[[ DATA EXTRACTS open ]]

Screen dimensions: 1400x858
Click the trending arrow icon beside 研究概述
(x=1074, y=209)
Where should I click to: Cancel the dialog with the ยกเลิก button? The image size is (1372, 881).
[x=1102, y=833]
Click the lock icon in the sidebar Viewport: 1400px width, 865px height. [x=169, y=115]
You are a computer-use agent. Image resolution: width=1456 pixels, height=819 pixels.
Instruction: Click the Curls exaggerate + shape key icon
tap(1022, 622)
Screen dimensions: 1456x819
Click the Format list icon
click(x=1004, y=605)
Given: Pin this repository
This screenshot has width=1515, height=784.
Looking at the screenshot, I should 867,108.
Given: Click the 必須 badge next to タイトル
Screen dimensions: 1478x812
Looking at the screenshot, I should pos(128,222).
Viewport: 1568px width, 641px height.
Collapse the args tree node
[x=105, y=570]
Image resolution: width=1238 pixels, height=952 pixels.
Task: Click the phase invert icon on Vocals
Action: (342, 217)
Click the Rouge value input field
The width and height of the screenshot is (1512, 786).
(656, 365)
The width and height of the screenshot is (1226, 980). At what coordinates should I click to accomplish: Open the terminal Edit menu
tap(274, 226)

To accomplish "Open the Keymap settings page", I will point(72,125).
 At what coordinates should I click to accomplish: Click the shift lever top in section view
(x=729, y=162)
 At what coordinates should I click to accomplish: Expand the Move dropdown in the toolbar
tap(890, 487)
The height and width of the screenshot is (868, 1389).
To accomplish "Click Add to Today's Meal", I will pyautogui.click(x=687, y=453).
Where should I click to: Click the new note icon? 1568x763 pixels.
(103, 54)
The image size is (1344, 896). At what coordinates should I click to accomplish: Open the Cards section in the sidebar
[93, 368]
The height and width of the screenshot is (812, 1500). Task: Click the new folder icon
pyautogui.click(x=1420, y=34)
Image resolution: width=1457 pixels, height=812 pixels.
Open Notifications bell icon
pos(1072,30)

[[ DATA EXTRACTS closed ]]

INSTRUCTIONS TO FOLLOW:
Search the records for the word "will". Copy every line that has it.

ANSWER BOX:
To accomplish "Open the Keymap settings page", I will point(72,125).
To accomplish "Click Add to Today's Meal", I will pyautogui.click(x=687, y=453).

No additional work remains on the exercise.